Atashi wa Seikan Kokka no Eiyuu Kishi! LN - Volume 3 Chapter 6
Bab 6:
Sebuah Gaya
“H AAAH… HAAAH…”
Jantung Emma berdebar kencang sekali sampai ia takut jantungnya akan meledak. Sekeras apa pun ia terengah-engah, ia tak mendapatkan cukup oksigen; rasanya menyiksa. Seluruh tubuhnya basah oleh keringat. Otot dan tulangnya berteriak bahwa mereka sudah mencapai batasnya.
Dia berdiri dalam posisi bertahan dengan kedua tangan terangkat, mengenakan pakaian khusus.
“Apakah kamu sudah mencapai batas maksimal?”

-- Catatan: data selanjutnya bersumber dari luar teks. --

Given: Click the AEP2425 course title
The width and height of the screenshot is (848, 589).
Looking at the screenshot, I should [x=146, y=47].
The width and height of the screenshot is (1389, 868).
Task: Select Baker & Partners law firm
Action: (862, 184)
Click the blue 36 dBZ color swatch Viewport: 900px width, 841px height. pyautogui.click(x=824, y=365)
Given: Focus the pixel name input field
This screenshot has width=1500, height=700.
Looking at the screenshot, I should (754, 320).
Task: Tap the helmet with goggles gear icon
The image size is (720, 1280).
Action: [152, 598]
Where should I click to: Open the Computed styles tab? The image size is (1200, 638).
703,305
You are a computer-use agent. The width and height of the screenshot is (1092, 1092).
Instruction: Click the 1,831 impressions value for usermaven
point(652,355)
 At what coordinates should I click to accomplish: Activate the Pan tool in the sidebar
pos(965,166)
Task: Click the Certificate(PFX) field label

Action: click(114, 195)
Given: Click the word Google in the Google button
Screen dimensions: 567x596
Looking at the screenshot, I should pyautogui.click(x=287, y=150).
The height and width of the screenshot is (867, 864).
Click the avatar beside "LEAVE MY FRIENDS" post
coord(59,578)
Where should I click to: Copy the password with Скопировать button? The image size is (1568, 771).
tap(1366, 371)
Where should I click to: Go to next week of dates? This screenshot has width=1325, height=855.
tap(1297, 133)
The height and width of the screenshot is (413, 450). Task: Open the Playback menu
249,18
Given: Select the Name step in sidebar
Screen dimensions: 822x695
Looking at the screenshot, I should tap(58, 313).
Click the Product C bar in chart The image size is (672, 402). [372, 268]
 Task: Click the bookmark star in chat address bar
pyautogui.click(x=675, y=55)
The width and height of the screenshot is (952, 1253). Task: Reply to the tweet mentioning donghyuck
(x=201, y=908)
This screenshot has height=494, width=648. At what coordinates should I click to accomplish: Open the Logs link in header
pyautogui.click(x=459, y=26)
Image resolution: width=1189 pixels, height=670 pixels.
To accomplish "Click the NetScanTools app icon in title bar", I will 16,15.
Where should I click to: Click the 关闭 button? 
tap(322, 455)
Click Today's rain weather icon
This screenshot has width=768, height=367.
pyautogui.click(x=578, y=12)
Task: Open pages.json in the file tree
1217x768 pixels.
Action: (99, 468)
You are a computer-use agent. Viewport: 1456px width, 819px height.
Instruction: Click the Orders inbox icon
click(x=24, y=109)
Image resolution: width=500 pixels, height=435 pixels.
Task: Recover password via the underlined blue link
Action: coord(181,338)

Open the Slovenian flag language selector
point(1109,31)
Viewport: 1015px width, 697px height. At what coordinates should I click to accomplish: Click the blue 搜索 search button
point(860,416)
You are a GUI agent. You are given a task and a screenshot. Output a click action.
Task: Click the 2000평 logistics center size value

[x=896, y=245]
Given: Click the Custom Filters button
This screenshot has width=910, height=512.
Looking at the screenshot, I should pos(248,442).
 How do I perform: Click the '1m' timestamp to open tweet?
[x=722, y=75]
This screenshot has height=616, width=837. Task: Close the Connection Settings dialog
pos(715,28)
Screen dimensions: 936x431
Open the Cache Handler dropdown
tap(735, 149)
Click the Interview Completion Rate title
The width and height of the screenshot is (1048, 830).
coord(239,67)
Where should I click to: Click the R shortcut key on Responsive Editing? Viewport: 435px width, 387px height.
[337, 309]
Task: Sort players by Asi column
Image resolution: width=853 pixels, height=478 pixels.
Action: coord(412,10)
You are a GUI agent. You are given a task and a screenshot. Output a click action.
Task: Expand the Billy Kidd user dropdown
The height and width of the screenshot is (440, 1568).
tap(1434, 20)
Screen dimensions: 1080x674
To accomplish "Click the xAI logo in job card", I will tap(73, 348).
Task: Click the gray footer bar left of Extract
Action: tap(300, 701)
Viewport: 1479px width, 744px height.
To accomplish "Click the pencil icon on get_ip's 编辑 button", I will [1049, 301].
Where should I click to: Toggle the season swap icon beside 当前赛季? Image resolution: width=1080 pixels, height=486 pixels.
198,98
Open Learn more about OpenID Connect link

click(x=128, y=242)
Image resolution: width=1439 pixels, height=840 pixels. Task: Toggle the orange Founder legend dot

Mengenakan pakaian latihan, Emma kembali ke atas ring, berhadapan dengan Marie. Ksatria senior itu mengenakan sarung tangan pelindung, tetapi selain itu pakaiannya tipis dan ringan. Itu sangat berbeda dengan pakaian pelindung khusus yang dikenakan Emma, yang berlapis tebal untuk menyerap guncangan. Rasanya seperti Marie sedang melawan karung pasir berbentuk manusia. Namun, Emma punya cara untuk melawan—pedang kejut tergenggam di satu tangan. Berbagai senjata lain yang pernah dicobanya berserakan di sekitarnya.
Saya tidak mendapatkan cukup oksigenAku hampir tidak bisa fokus lagi…
Setelan khususnya adalah satu-satunya alasan dia masih berdiri setelah serangan gencar Marie. Setelan itu menyerap kekuatan pukulan musuhnya sehingga dia tidak langsung tumbang seperti yang terjadi pada pertarungan pertama mereka. Dari segi perlengkapan mereka saja, Emma seharusnya memiliki keunggulan yang sangat besar atas Marie.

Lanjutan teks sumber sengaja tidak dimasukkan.